List every line of the records that contains the word "Image". Case counts.

***** EXTRACTED MATERIAL

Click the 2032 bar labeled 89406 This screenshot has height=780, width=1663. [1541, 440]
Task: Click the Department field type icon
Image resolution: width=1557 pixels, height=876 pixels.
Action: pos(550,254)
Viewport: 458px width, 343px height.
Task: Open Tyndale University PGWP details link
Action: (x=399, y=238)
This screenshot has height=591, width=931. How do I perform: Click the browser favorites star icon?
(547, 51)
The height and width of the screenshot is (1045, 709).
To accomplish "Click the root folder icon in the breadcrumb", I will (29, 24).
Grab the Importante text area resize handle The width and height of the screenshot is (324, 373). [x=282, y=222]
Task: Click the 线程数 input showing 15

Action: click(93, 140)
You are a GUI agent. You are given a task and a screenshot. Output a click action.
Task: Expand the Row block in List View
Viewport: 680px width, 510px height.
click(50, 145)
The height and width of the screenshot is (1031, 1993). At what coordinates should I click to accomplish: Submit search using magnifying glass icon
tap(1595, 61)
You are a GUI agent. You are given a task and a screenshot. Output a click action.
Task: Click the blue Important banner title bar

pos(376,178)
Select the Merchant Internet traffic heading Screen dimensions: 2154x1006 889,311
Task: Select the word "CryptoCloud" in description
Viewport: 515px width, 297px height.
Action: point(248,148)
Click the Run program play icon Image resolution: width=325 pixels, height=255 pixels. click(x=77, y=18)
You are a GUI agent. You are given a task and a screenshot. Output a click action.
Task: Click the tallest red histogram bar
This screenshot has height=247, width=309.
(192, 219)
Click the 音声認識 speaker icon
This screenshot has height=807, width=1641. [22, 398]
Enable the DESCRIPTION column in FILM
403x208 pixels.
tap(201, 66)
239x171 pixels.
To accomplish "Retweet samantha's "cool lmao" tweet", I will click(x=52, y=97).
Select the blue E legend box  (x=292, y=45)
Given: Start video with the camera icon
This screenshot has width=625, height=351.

**********

* EXERCISE ANSWER:
Image resolution: width=1557 pixels, height=876 pixels.
Click the Run program play icon Image resolution: width=325 pixels, height=255 pixels. click(x=77, y=18)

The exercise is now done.